## Task to complete
Please repeat every record below exactly as written, but leave out the pictures.

## Source data
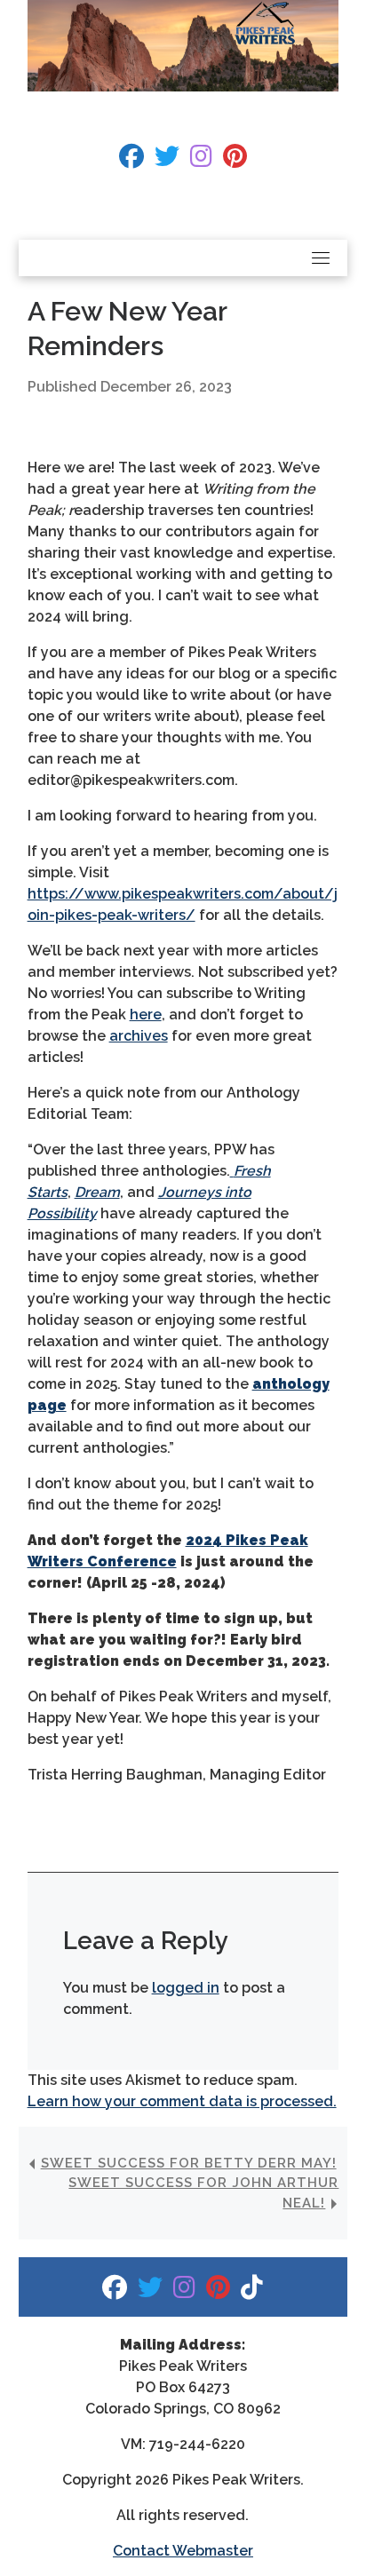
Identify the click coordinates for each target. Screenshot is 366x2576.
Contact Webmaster (183, 2550)
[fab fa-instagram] (201, 160)
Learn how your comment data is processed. (182, 2101)
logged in (185, 1987)
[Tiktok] (252, 2291)
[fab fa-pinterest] (235, 160)
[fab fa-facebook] (131, 160)
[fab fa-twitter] (167, 160)
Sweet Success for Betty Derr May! (189, 2163)
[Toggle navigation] (320, 257)
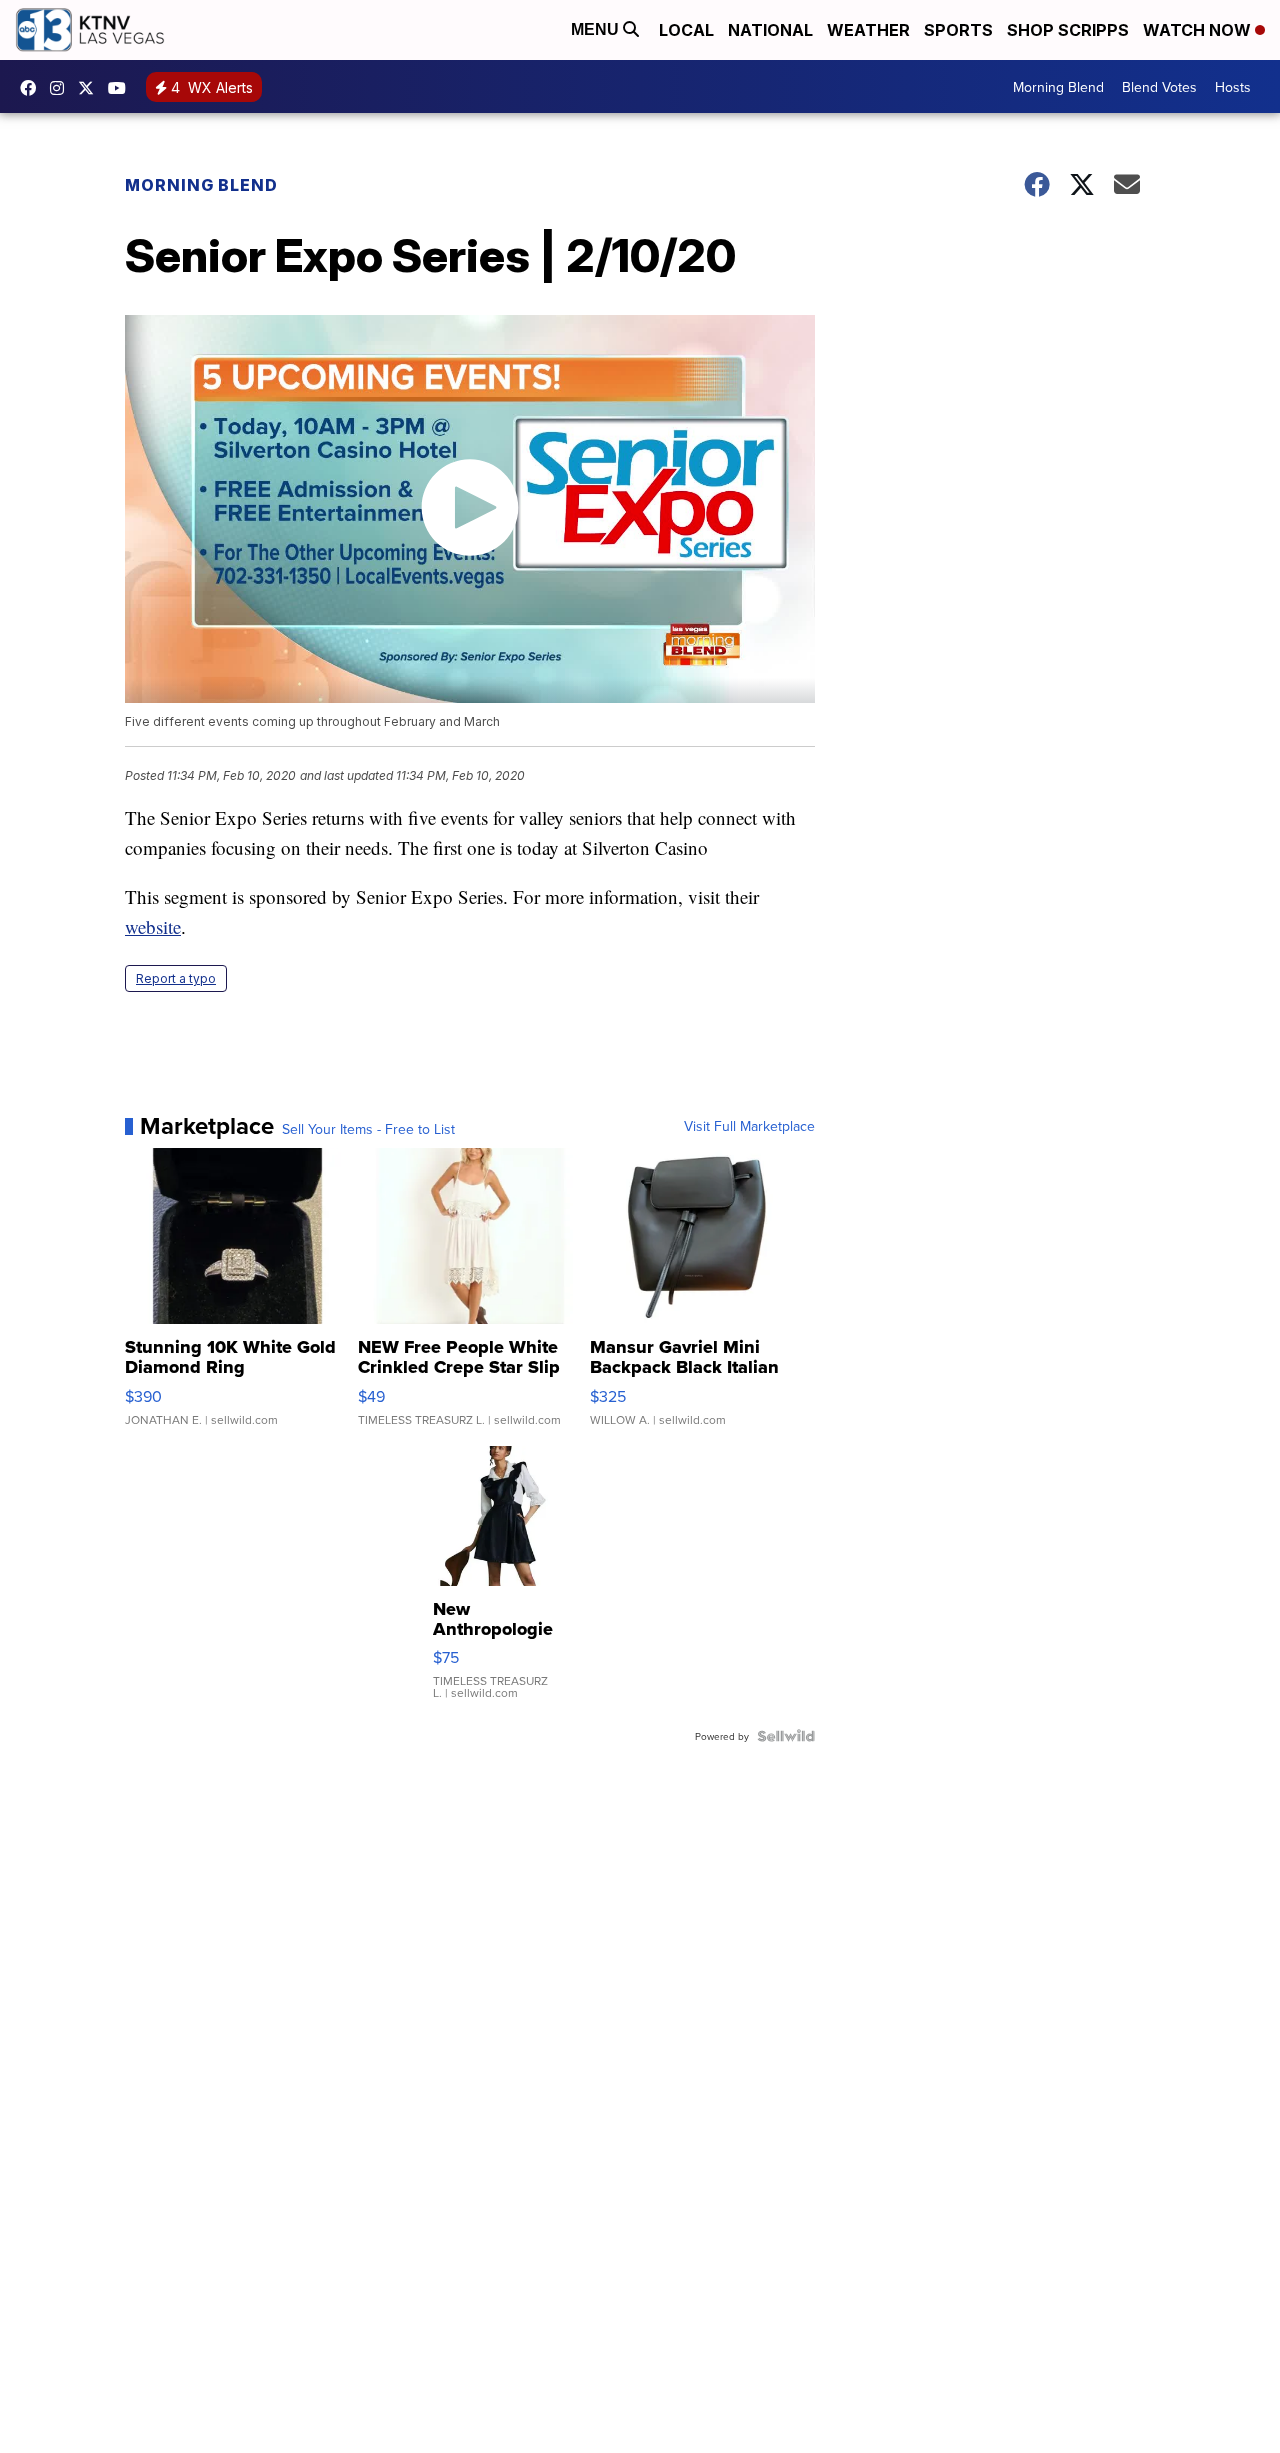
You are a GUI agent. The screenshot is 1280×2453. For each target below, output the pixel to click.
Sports (958, 30)
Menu (597, 29)
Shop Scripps (1068, 30)
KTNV (91, 88)
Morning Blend (1058, 87)
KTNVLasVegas (33, 88)
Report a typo (176, 978)
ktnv (62, 88)
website (153, 926)
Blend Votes (1159, 87)
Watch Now (1199, 30)
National (770, 30)
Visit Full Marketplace (749, 1126)
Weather (868, 30)
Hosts (1233, 87)
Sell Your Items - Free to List (368, 1129)
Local (686, 30)
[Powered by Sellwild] (786, 1736)
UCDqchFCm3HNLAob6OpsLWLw (122, 88)
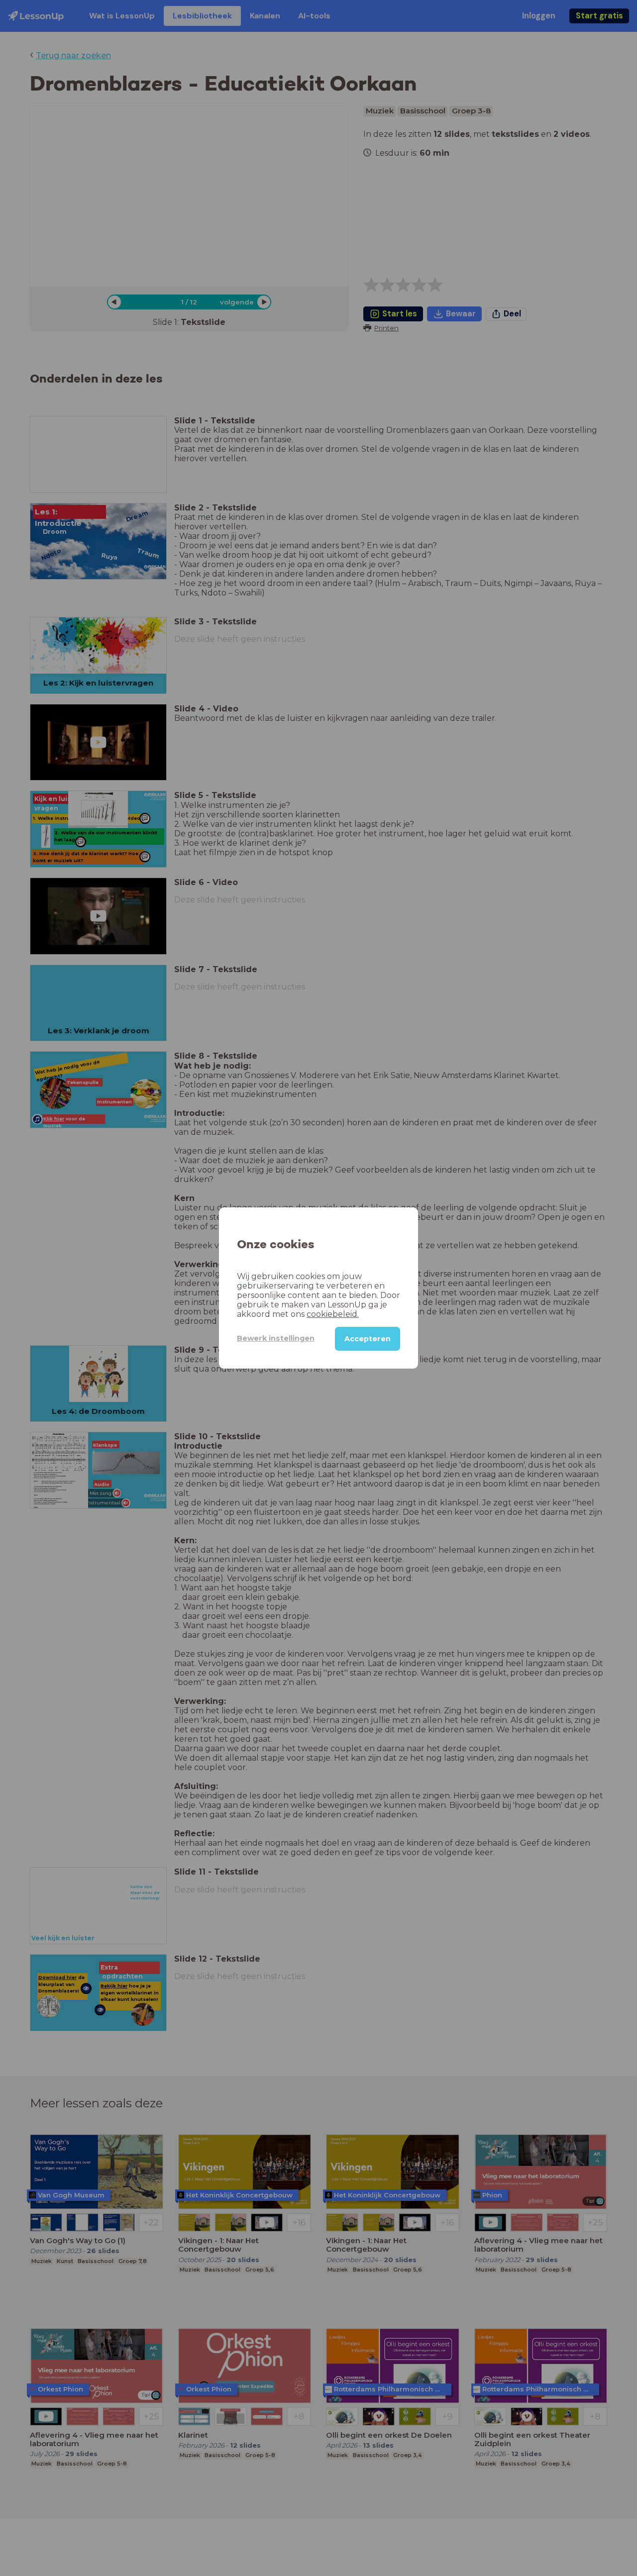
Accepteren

## Written response
Identify the click coordinates for each target. Screenshot is 366x2576.
Contact Webmaster (183, 2550)
[fab fa-instagram] (201, 160)
Learn how your comment data is processed. (182, 2101)
logged in (185, 1987)
[Tiktok] (252, 2291)
[fab fa-pinterest] (235, 160)
[fab fa-facebook] (131, 160)
[fab fa-twitter] (167, 160)
Sweet Success for Betty Derr May! (189, 2163)
[Toggle navigation] (320, 257)
You are a GUI agent. The screenshot is 1280×2453. For each target below, output the pixel to click.
Sports (958, 30)
Menu (597, 29)
Shop Scripps (1068, 30)
KTNV (91, 88)
Morning Blend (1058, 87)
KTNVLasVegas (33, 88)
Report a typo (176, 978)
ktnv (62, 88)
website (153, 926)
Blend Votes (1159, 87)
Watch Now (1199, 30)
National (770, 30)
Visit Full Marketplace (749, 1126)
Weather (868, 30)
Hosts (1233, 87)
Sell Your Items - Free to List (368, 1129)
Local (686, 30)
[Powered by Sellwild] (786, 1736)
UCDqchFCm3HNLAob6OpsLWLw (122, 88)
Accepteren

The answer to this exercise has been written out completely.